Lika-Liku Suporter Persija: Dari VIJers, PFC, hingga The Jakmania . ( Bagian 5 )

Tuan rumah di tanah sendiri ??
Persija memang kini sudah memiliki The Jakmania sebagai suporter setia yang selalu memenuhi stadion ketika mereka bertanding.  Puluhan ribu orang mau datang ke stadion untuk mendukung mereka, bahkan di tengah prestasi yang seret. Namun banyaknya pemberitaan dan anggapan masyarakat yang negatif terhadap mereka, ada tanda-tanda bahwa Persija belum sepenuhnya mampu merangkul semua lapisan masyarakat di kota metropolitan ini.

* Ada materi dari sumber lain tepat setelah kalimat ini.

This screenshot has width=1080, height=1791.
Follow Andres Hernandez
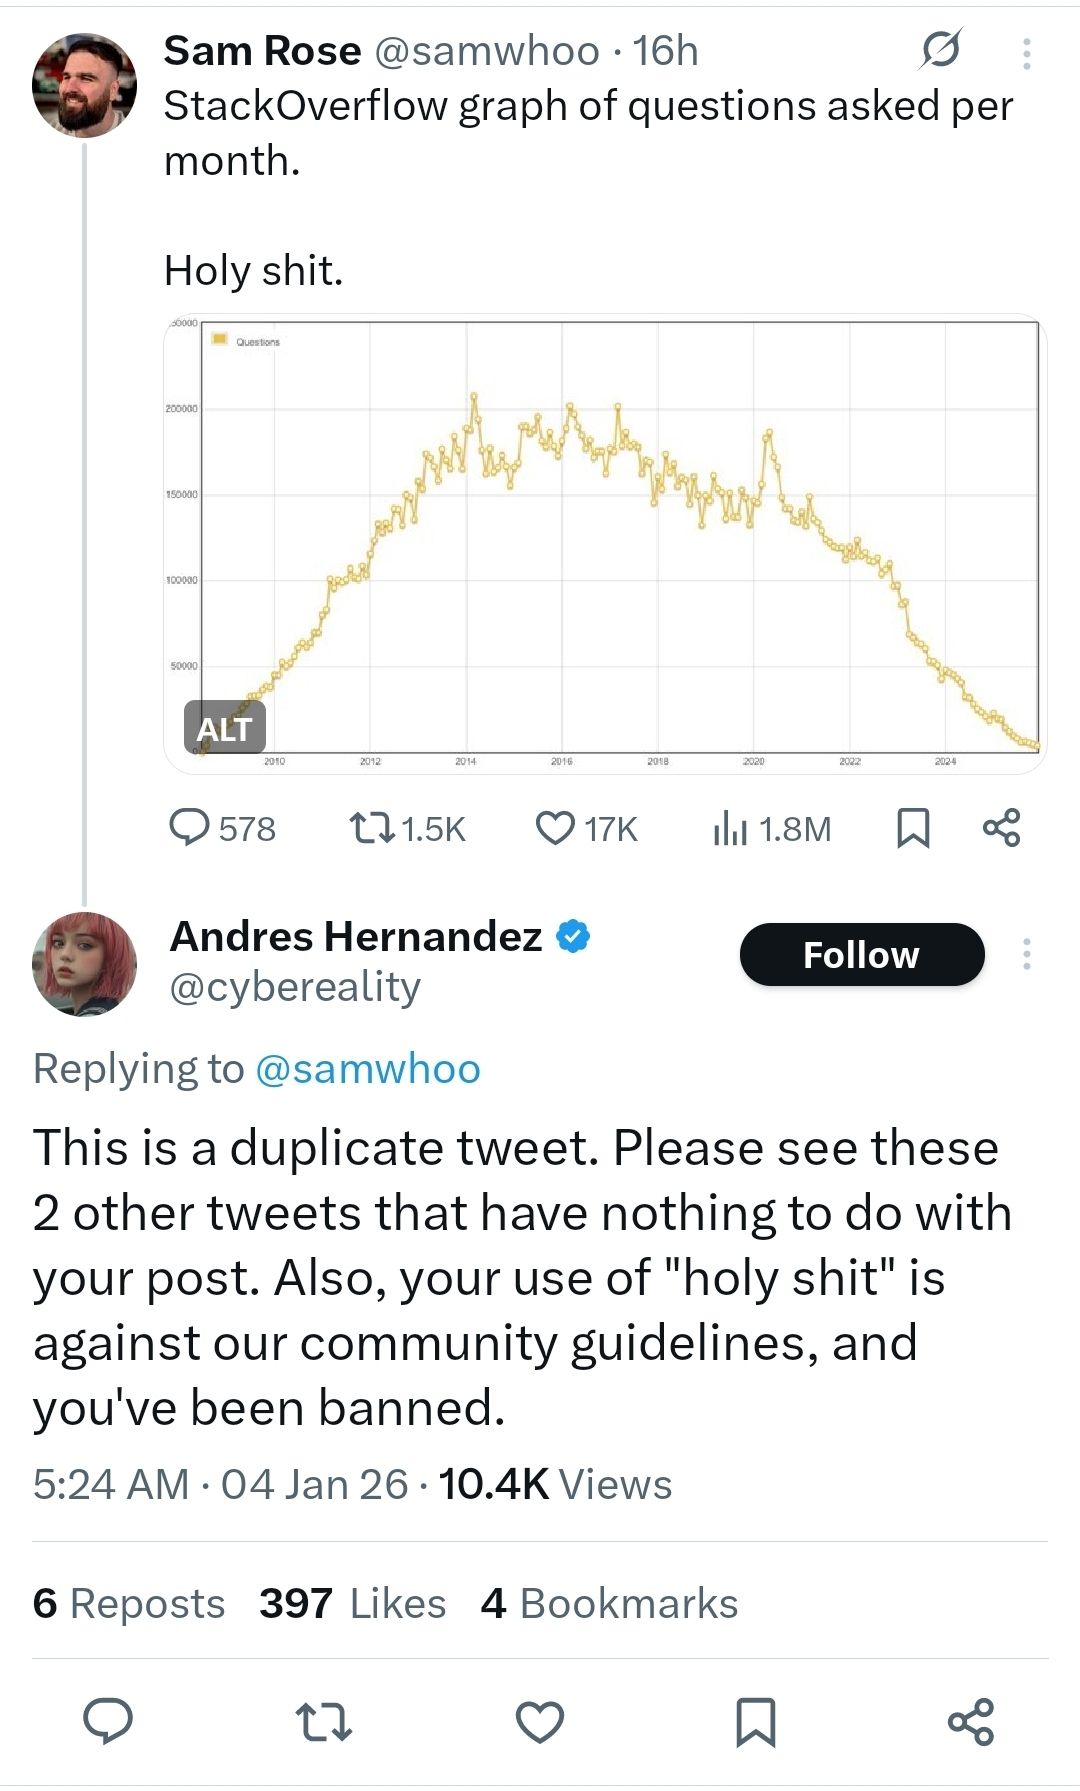pos(861,954)
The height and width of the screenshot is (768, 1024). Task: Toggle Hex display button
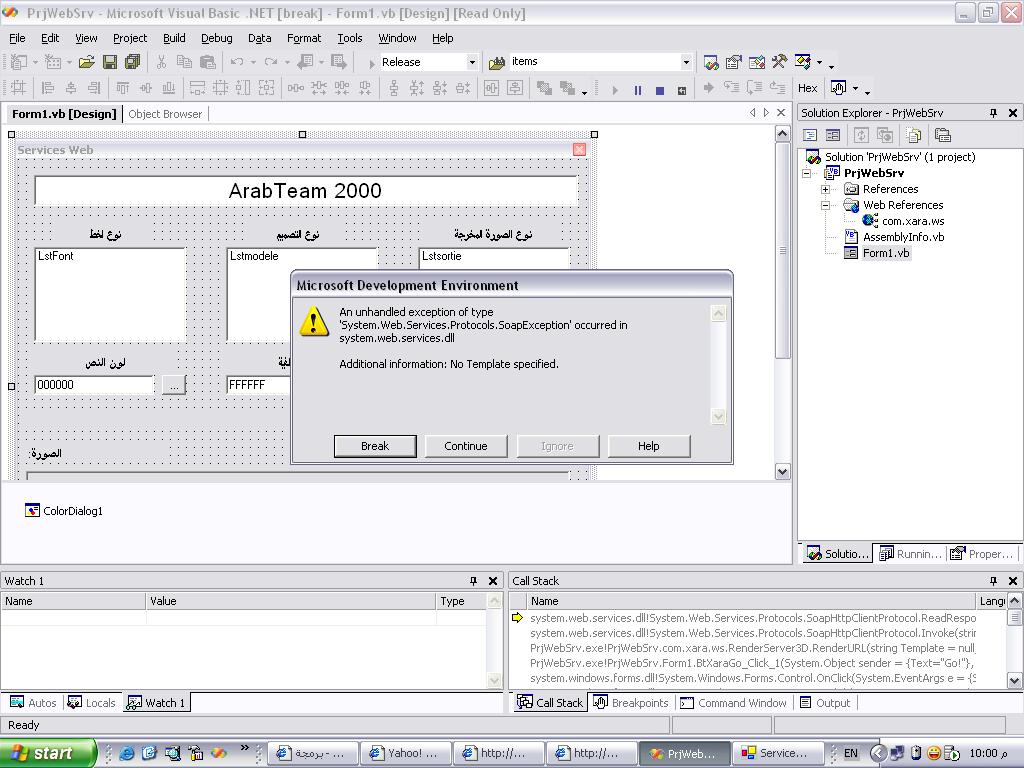tap(807, 88)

Kultur suporter memang tak sepenuhnya hidup di Jakarta. The Jakmania pun lebih didominasi oleh kelas menengah bawah, sementara kelas menengah atas lebih tertarik pada hiburan layar kaca: sepakbola benua Eropa. Hanya ketika timnas Indonesia sedang dalam performa bagus dan bertanding di Gelora Bung Karno lah lapisan menengah atas baru tergelitik untuk datang ke stadion dan menjadi suporter.
Tapi di kota dengan tingkat ketidakacuhan yang begitu tinggi pada sepakbola dalam negeri, perkembangan yang sudah terjadi pada The Jakmania dengan jumlah mereka yang masif itu adalah sesuatu yang tetap patut diacungi jempol. Bahkan meski mayoritas anggotanya berasal dari satu kelas ekonomi yang sama.
“Jakarta itu heterogen, tapi enggak berarti enggak bisa punya suporter,” kata Bung Ferry. “Gua cuma pengen, Persija jadi tuan rumah di kampungnya sendiri.”